### EXERCISE REQUIREMENTS
With pictures left out, set down exactly the lines that begin at the one containing "Task: Tick checkbox" and end with the last line of the entries below.

START DATA TO PROCESS

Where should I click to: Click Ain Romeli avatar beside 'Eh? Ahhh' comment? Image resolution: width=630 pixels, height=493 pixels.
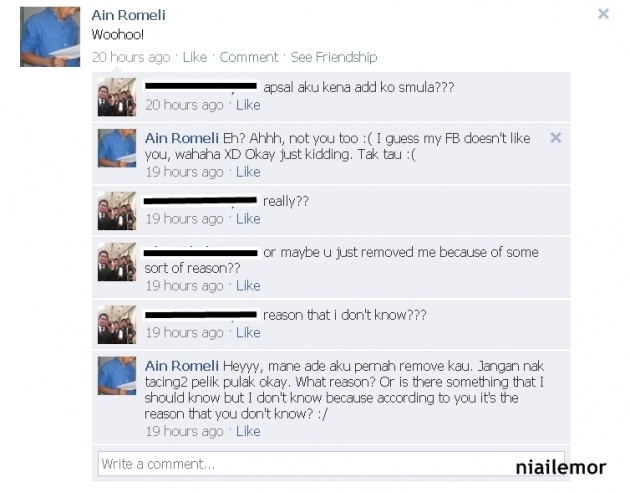117,148
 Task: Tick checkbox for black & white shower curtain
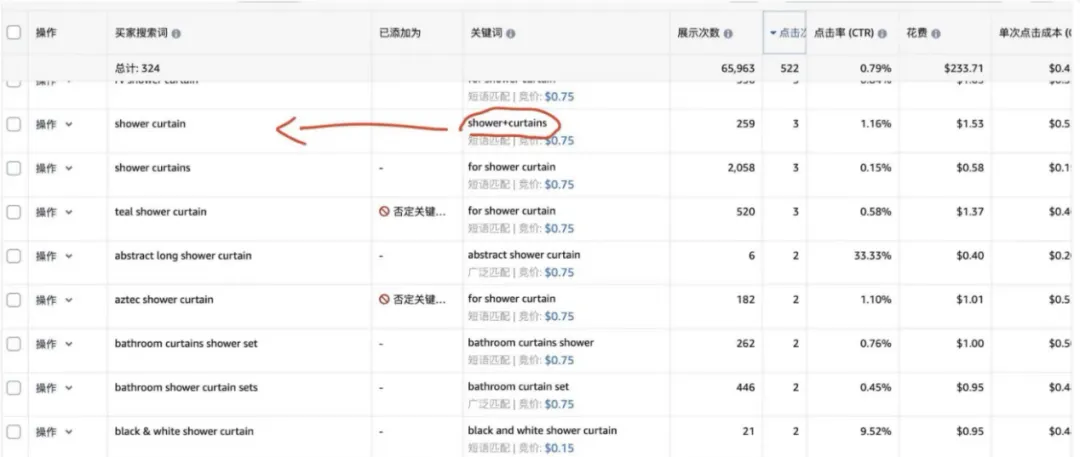point(14,431)
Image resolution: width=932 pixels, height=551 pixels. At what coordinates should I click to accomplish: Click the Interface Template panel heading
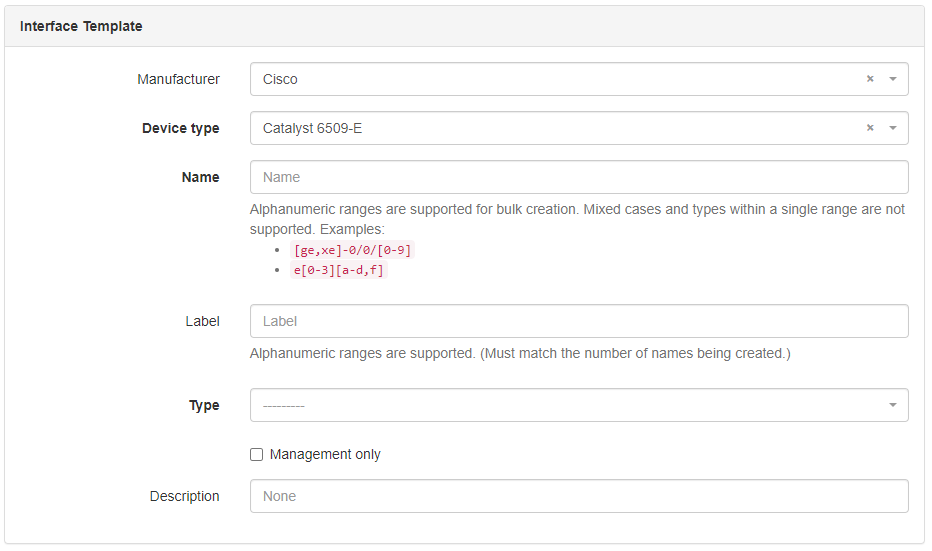click(81, 26)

END DATA TO PROCESS

### WRITTEN RESPONSE
 Task: Tick checkbox for black & white shower curtain
point(14,431)
Image resolution: width=932 pixels, height=551 pixels. At what coordinates should I click to accomplish: Click the Interface Template panel heading
click(81, 26)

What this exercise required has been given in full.